Records excerpted from a collection
★ ★ ★ ★ ★ ★ ★

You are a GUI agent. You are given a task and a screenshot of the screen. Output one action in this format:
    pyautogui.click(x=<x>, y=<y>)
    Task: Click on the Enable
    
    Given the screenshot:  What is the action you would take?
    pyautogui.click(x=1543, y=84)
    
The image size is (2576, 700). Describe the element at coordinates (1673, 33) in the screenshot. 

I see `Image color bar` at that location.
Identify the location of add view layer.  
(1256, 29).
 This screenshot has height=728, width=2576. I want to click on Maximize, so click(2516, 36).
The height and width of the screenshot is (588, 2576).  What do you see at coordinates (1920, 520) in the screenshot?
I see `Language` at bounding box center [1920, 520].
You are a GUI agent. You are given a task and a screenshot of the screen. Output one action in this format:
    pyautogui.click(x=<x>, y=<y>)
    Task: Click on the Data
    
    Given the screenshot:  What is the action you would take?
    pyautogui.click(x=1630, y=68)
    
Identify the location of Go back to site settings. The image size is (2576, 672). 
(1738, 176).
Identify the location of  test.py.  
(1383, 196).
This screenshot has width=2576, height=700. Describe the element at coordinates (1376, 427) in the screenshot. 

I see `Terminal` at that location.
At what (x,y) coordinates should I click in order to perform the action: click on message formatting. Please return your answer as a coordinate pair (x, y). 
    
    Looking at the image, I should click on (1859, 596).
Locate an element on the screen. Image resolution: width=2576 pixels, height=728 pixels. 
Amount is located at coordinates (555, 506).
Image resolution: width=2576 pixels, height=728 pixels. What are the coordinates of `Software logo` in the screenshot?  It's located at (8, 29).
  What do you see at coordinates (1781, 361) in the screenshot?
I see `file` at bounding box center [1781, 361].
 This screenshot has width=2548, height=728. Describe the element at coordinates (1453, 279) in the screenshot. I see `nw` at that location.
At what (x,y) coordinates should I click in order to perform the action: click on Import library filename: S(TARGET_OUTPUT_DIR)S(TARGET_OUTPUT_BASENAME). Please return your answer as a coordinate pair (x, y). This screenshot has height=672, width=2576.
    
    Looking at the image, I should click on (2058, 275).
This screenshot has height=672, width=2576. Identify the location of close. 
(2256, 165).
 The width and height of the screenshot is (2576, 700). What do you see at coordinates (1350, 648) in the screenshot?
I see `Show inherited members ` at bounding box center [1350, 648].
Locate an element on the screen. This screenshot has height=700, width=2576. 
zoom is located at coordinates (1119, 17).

★ ★ ★ ★ ★ ★ ★

Write out the entries above again, swapping each "Identify the location of" for "Find the position of" and keeping all other text the same.

[Solution to this task]
You are a GUI agent. You are given a task and a screenshot of the screen. Output one action in this format:
    pyautogui.click(x=<x>, y=<y>)
    Task: Click on the Enable
    
    Given the screenshot:  What is the action you would take?
    pyautogui.click(x=1543, y=84)
    
The image size is (2576, 700). Describe the element at coordinates (1673, 33) in the screenshot. 

I see `Image color bar` at that location.
Find the position of add view layer.  
(1256, 29).
 This screenshot has height=728, width=2576. I want to click on Maximize, so click(2516, 36).
The height and width of the screenshot is (588, 2576).  What do you see at coordinates (1920, 520) in the screenshot?
I see `Language` at bounding box center [1920, 520].
You are a GUI agent. You are given a task and a screenshot of the screen. Output one action in this format:
    pyautogui.click(x=<x>, y=<y>)
    Task: Click on the Data
    
    Given the screenshot:  What is the action you would take?
    pyautogui.click(x=1630, y=68)
    
Find the position of Go back to site settings. The image size is (2576, 672). 
(1738, 176).
Find the position of  test.py.  
(1383, 196).
This screenshot has width=2576, height=700. Describe the element at coordinates (1376, 427) in the screenshot. 

I see `Terminal` at that location.
At what (x,y) coordinates should I click in order to perform the action: click on message formatting. Please return your answer as a coordinate pair (x, y). 
    
    Looking at the image, I should click on (1859, 596).
Locate an element on the screen. Image resolution: width=2576 pixels, height=728 pixels. 
Amount is located at coordinates (555, 506).
Image resolution: width=2576 pixels, height=728 pixels. What are the coordinates of `Software logo` in the screenshot?  It's located at (8, 29).
  What do you see at coordinates (1781, 361) in the screenshot?
I see `file` at bounding box center [1781, 361].
 This screenshot has width=2548, height=728. Describe the element at coordinates (1453, 279) in the screenshot. I see `nw` at that location.
At what (x,y) coordinates should I click in order to perform the action: click on Import library filename: S(TARGET_OUTPUT_DIR)S(TARGET_OUTPUT_BASENAME). Please return your answer as a coordinate pair (x, y). This screenshot has height=672, width=2576.
    
    Looking at the image, I should click on (2058, 275).
This screenshot has height=672, width=2576. Find the position of close. 
(2256, 165).
 The width and height of the screenshot is (2576, 700). What do you see at coordinates (1350, 648) in the screenshot?
I see `Show inherited members ` at bounding box center [1350, 648].
Locate an element on the screen. This screenshot has height=700, width=2576. 
zoom is located at coordinates (1119, 17).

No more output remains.